Технологии позволяют все заполнять картинками («пандемия картинок» Латура) и движущейся графикой. Одновременно с возникновением новой политической символики создается новая когнитив-ность. Прежняя философская и научная системы базировались на графическом фонетизме, который вырастал из линейно организованных нарративов. Новый вид нарративов требует новой семиотики. Ею стала семиотика вещей.
Производство лиц в сочетании с семиотическим миром создает новые формы восприятия, в результате чего политтехнологии как сфера деятельности должны ставить перед собой другие задачи.
Нимбообразная система знаний позволила появиться новым политическим жанрам, которые переформатировали моральные ценности (например, мужество) и создали систему семиотически направленных практик. Технологии создают движения и сообщества без лидера, в которых стерты грани между управляющими и управляемыми. Коммуникационные технологии создают новые идентичности, для которых место есть взаимоотношение с пространством, а лицо – взаимоотношение с миром идей.
Вспомним два атрибута понятия политического: агрегативность и директив-ность1. Технология меняет образ мыслей отдельного человека, образ взаимодействия между людьми, отсюда меняется вся система мышления, а затем (или одновременно) меняется поведение людей. Следовательно, задачи воздействия и управления должны решаться по-новому. Трифт называет это политикой воображения, в которую входят: управление средствами воображения, управление семиотикой, управление пространством в его новом, «технологическом» понимании, управление познанием, управление уже созданными мирами и создание новых надстроенных синтетических миров. Политика, искусство, методы социальной науки и информационные технологии смешиваются.

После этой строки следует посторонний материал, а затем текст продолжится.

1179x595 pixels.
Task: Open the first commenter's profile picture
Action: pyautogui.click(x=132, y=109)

На агрегативном уровне связь пространственности, политики и технологии прослеживает Эндрю Барри в книге «Political Machines: Governing a Technological Society». Барри и Трифт оба стремятся показать, как технологический прорыв, совершенный человечеством в XX в., меняет понимание политики. Барри предлагает концепцию технологических зон как объектов управления взамен географических территорий. Автор считает, что после окончания Второй мировой войны фокус политики едва ли не впервые сместился с присвоения географического пространства на вопросы технологии. Это было связано с новым прочтением проблемы безопасности в международных отношениях. Марк Элам даже ввел понятие технонационализма, что означает стремление держав – Великобритании и США как главных геополитических игроков – к независимости от внешних производителей военной техники2. Дальше тенденция технологического зонирования проникла в экономическую сферу. Транснациональные корпорации начали использовать в развивающихся странах более грязные и опасные технологии, чем в развитых. Следующий этап этого тренда – непрекращающаяся дискуссия по поводу интеллектуальных и авторских прав, что свидетельствовало о политизации технологии.

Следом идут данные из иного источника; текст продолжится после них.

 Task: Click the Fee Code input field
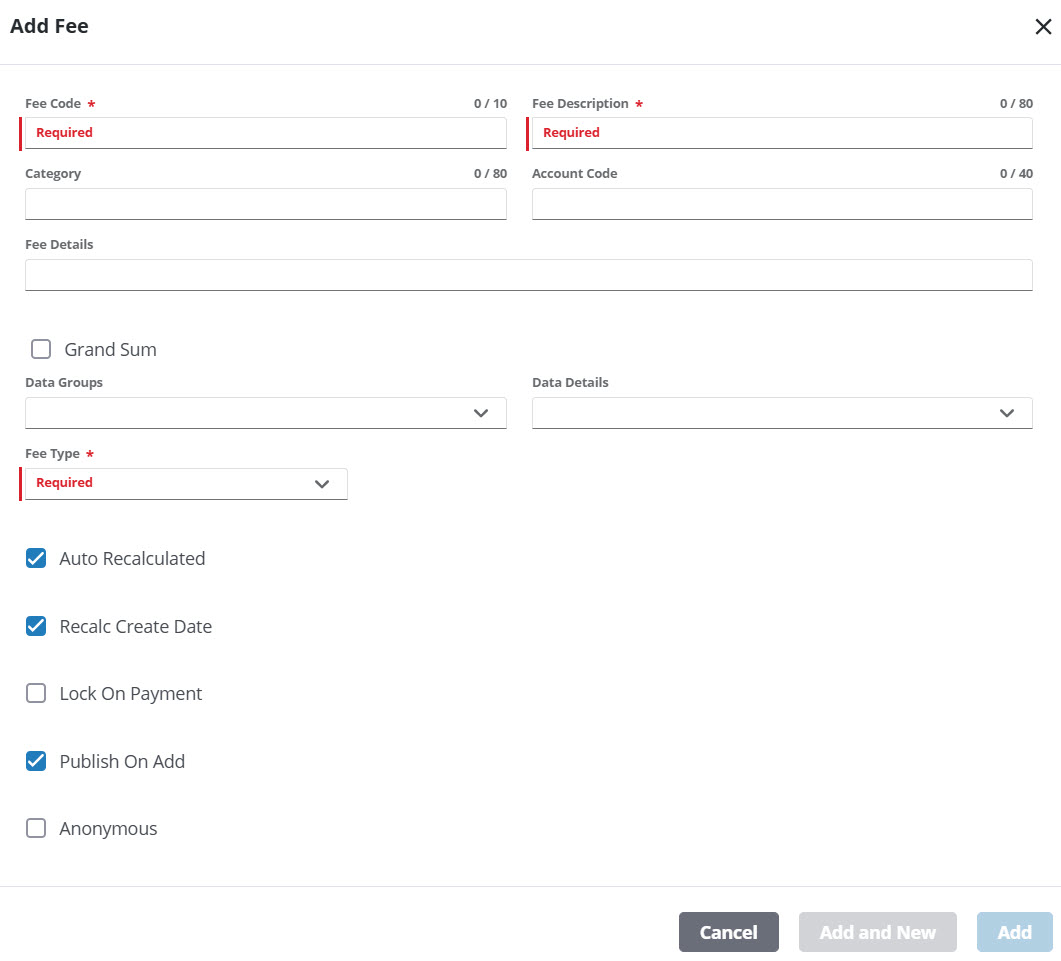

И уже на современном этапе развития мировой политической системы, в конце XX – начале XXI в., наблюдаются «новые пространства политического господства». «Что касается Европейского союза, именно стандартизированные технологические устройства способствовали отчасти решению проблемы установления единых европейских институтов»3.

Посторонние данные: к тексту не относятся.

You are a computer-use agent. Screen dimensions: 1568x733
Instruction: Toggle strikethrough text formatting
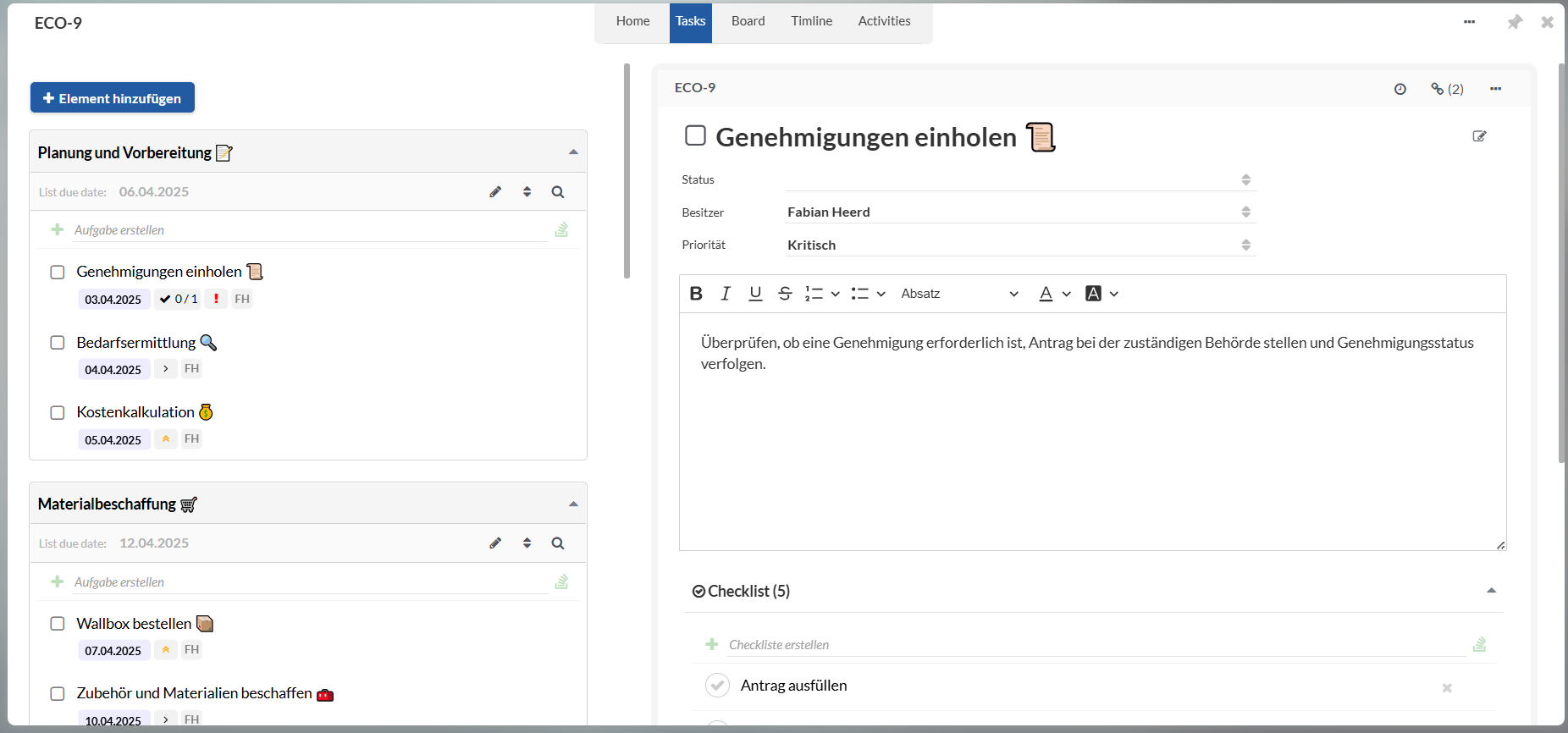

Таким образом, сосуществование субъектов в пространстве теперь есть не только ощущение физического присутствия окружающих, как это описывал Зиммель4, это – ментальное сосуществование, опосредованное информационными технологиями. Основной вывод здесь заключается в том, что задачи политики и управления должны формулироваться по-новому. «Управлять пространством» всегда означает одно и то же – управлять сосуществованием. Управлять каким пространством – это уже другой вопрос. Каждому пространству соответствует своя идентичность субъекта, это другая для него роль, другие функции, другие субъекты вокруг.